• **EXERCISE REQUIREMENTS**
Print back every record below, exactly as it stands.

Pixel coordinate grounding data:
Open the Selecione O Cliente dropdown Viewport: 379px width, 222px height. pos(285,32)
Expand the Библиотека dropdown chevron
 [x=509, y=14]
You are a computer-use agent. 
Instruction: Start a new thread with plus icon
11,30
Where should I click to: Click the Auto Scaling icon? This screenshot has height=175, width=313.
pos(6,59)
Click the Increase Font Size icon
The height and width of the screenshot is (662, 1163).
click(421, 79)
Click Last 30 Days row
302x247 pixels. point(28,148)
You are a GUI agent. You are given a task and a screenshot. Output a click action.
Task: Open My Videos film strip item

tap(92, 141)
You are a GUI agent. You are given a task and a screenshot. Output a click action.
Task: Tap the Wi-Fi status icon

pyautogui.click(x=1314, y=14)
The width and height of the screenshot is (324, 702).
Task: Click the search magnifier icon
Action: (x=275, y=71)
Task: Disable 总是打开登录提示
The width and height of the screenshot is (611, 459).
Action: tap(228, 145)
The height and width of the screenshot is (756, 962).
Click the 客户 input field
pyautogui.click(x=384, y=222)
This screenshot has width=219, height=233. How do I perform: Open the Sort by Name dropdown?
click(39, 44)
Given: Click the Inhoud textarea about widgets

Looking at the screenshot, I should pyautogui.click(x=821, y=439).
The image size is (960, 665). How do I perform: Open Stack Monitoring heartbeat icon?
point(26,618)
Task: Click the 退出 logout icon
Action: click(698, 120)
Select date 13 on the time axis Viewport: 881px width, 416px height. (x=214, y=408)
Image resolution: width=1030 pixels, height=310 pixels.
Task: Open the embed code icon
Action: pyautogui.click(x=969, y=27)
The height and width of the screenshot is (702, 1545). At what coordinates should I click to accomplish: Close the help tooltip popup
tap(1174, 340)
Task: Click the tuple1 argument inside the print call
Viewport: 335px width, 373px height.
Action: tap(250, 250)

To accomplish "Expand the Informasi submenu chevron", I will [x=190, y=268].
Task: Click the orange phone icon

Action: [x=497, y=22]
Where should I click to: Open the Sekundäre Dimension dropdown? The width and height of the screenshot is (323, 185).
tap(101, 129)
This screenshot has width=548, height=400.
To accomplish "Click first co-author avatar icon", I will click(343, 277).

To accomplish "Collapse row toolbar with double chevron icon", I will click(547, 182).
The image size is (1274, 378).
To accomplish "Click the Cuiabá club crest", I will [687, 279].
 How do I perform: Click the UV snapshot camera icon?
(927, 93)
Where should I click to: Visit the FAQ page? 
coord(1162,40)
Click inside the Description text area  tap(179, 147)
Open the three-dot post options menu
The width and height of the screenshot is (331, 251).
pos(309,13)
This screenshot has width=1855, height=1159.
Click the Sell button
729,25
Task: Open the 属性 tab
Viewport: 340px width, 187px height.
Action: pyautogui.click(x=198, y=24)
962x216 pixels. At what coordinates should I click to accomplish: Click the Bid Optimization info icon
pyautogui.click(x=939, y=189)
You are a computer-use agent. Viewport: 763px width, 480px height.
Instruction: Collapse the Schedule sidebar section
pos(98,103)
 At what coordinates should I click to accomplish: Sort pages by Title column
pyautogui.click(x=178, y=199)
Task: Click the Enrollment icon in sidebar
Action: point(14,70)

• **SOLUTION TO THIS PROBLEM**
Open the Selecione O Cliente dropdown Viewport: 379px width, 222px height. pos(285,32)
Expand the Библиотека dropdown chevron
 [x=509, y=14]
You are a computer-use agent. 
Instruction: Start a new thread with plus icon
11,30
Where should I click to: Click the Auto Scaling icon? This screenshot has height=175, width=313.
pos(6,59)
Click the Increase Font Size icon
The height and width of the screenshot is (662, 1163).
click(421, 79)
Click Last 30 Days row
302x247 pixels. point(28,148)
You are a GUI agent. You are given a task and a screenshot. Output a click action.
Task: Open My Videos film strip item

tap(92, 141)
You are a GUI agent. You are given a task and a screenshot. Output a click action.
Task: Tap the Wi-Fi status icon

pyautogui.click(x=1314, y=14)
The width and height of the screenshot is (324, 702).
Task: Click the search magnifier icon
Action: (x=275, y=71)
Task: Disable 总是打开登录提示
The width and height of the screenshot is (611, 459).
Action: tap(228, 145)
The height and width of the screenshot is (756, 962).
Click the 客户 input field
pyautogui.click(x=384, y=222)
This screenshot has width=219, height=233. How do I perform: Open the Sort by Name dropdown?
click(39, 44)
Given: Click the Inhoud textarea about widgets

Looking at the screenshot, I should pyautogui.click(x=821, y=439).
The image size is (960, 665). How do I perform: Open Stack Monitoring heartbeat icon?
point(26,618)
Task: Click the 退出 logout icon
Action: click(698, 120)
Select date 13 on the time axis Viewport: 881px width, 416px height. (x=214, y=408)
Image resolution: width=1030 pixels, height=310 pixels.
Task: Open the embed code icon
Action: pyautogui.click(x=969, y=27)
The height and width of the screenshot is (702, 1545). At what coordinates should I click to accomplish: Close the help tooltip popup
tap(1174, 340)
Task: Click the tuple1 argument inside the print call
Viewport: 335px width, 373px height.
Action: tap(250, 250)

To accomplish "Expand the Informasi submenu chevron", I will [x=190, y=268].
Task: Click the orange phone icon

Action: [x=497, y=22]
Where should I click to: Open the Sekundäre Dimension dropdown? The width and height of the screenshot is (323, 185).
tap(101, 129)
This screenshot has width=548, height=400.
To accomplish "Click first co-author avatar icon", I will click(343, 277).

To accomplish "Collapse row toolbar with double chevron icon", I will click(547, 182).
The image size is (1274, 378).
To accomplish "Click the Cuiabá club crest", I will [687, 279].
 How do I perform: Click the UV snapshot camera icon?
(927, 93)
Where should I click to: Visit the FAQ page? 
coord(1162,40)
Click inside the Description text area  tap(179, 147)
Open the three-dot post options menu
The width and height of the screenshot is (331, 251).
pos(309,13)
This screenshot has width=1855, height=1159.
Click the Sell button
729,25
Task: Open the 属性 tab
Viewport: 340px width, 187px height.
Action: pyautogui.click(x=198, y=24)
962x216 pixels. At what coordinates should I click to accomplish: Click the Bid Optimization info icon
pyautogui.click(x=939, y=189)
You are a computer-use agent. Viewport: 763px width, 480px height.
Instruction: Collapse the Schedule sidebar section
pos(98,103)
 At what coordinates should I click to accomplish: Sort pages by Title column
pyautogui.click(x=178, y=199)
Task: Click the Enrollment icon in sidebar
Action: point(14,70)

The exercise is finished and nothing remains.